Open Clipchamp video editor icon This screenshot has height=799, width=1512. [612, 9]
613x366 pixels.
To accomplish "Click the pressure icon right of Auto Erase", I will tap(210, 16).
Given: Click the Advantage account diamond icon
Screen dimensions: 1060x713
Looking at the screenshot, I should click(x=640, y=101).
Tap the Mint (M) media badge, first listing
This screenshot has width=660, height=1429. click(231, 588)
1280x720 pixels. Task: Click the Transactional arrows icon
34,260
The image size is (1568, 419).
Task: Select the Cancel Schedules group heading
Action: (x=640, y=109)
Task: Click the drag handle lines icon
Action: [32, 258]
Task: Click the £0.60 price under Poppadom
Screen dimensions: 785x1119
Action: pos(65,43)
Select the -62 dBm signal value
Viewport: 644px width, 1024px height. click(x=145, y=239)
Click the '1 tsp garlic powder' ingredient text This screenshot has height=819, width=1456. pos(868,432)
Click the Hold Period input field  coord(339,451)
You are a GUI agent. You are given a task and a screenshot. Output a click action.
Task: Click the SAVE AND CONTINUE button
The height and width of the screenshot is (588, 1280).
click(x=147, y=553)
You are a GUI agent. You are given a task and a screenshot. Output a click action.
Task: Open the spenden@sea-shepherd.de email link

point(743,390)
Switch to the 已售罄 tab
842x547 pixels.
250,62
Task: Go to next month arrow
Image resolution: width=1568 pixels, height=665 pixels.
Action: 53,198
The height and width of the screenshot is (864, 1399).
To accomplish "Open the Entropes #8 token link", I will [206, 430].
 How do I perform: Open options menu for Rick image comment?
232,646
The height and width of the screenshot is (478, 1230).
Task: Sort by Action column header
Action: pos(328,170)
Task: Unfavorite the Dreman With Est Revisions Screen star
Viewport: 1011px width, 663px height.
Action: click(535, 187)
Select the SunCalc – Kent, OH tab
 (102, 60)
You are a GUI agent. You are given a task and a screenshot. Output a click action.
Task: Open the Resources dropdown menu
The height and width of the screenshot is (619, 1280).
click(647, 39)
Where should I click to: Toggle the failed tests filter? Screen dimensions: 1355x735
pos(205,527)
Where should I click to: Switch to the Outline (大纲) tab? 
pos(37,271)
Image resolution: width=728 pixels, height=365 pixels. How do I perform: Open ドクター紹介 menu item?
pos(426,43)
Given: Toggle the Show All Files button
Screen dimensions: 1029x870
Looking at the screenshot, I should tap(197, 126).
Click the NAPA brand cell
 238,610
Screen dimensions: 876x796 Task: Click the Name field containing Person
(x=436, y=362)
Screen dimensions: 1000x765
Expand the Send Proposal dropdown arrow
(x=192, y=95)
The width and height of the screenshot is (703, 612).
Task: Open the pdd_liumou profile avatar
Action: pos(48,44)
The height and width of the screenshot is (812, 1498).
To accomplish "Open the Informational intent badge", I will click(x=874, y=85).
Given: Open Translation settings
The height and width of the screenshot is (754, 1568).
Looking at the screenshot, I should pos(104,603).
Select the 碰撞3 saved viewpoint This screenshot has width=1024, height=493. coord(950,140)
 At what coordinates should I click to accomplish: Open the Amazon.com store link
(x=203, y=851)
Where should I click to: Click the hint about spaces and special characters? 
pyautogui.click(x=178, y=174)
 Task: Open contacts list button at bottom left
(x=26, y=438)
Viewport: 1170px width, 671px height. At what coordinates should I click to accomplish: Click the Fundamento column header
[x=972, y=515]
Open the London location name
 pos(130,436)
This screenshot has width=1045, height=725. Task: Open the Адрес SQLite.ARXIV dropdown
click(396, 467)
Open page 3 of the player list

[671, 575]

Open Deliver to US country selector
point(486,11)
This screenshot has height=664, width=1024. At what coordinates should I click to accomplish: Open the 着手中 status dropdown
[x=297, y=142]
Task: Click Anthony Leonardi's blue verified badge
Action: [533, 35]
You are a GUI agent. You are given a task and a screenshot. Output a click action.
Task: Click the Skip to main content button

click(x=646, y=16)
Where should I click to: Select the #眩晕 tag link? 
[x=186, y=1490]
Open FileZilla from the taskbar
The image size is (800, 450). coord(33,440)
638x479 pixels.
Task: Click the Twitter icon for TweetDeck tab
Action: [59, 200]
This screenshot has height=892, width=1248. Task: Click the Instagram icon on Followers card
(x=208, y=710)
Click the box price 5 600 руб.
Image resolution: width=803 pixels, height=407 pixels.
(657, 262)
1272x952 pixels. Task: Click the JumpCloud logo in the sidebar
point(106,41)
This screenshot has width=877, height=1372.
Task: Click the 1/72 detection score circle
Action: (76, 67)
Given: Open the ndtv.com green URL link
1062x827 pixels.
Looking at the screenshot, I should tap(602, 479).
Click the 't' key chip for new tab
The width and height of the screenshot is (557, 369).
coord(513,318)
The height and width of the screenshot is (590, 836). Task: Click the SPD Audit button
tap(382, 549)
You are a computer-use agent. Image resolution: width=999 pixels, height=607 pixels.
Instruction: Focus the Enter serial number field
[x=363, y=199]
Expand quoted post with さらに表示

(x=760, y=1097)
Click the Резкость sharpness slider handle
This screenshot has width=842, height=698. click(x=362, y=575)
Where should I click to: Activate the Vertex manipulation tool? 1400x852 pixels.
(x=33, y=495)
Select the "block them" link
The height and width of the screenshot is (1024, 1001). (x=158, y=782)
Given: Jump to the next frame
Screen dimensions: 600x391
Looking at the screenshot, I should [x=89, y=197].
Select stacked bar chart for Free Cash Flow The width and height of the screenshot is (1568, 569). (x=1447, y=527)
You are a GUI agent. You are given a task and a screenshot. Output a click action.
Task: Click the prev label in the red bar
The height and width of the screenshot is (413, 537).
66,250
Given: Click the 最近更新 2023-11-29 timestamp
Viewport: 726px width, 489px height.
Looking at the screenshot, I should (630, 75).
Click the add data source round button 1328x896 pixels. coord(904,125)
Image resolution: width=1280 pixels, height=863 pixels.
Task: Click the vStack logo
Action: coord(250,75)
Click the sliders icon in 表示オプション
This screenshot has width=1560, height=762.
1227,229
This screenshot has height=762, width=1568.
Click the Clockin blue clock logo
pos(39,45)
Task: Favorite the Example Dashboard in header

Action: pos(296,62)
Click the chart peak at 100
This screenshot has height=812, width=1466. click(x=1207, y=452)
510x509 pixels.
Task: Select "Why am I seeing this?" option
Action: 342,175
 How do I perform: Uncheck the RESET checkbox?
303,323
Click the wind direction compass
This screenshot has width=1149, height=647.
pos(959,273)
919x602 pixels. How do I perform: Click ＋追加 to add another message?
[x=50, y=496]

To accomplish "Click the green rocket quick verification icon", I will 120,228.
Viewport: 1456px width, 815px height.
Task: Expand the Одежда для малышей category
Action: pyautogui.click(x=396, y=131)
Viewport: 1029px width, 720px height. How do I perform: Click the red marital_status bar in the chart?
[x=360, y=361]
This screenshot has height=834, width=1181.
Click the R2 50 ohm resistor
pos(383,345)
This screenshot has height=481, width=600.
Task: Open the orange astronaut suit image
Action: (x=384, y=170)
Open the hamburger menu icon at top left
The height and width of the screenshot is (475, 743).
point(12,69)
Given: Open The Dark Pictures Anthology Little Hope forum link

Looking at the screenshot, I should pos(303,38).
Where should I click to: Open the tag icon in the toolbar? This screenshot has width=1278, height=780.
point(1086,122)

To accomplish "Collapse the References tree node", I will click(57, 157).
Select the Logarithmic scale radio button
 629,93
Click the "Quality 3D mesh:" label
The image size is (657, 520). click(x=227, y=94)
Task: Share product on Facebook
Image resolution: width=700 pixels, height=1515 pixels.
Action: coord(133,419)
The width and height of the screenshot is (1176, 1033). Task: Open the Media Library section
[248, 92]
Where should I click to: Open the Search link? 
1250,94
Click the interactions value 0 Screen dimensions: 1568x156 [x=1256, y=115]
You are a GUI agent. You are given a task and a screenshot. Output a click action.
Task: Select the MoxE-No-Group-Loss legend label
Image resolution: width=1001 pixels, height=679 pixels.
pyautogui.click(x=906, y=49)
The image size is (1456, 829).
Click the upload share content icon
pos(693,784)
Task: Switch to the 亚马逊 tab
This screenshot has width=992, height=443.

══════

• [WHAT THE EXERCISE ASKS]
Go through the listing above and find each line that contains "next", then copy it.

• [FINISHED TASK]
Task: Go to next month arrow
Given: Jump to the next frame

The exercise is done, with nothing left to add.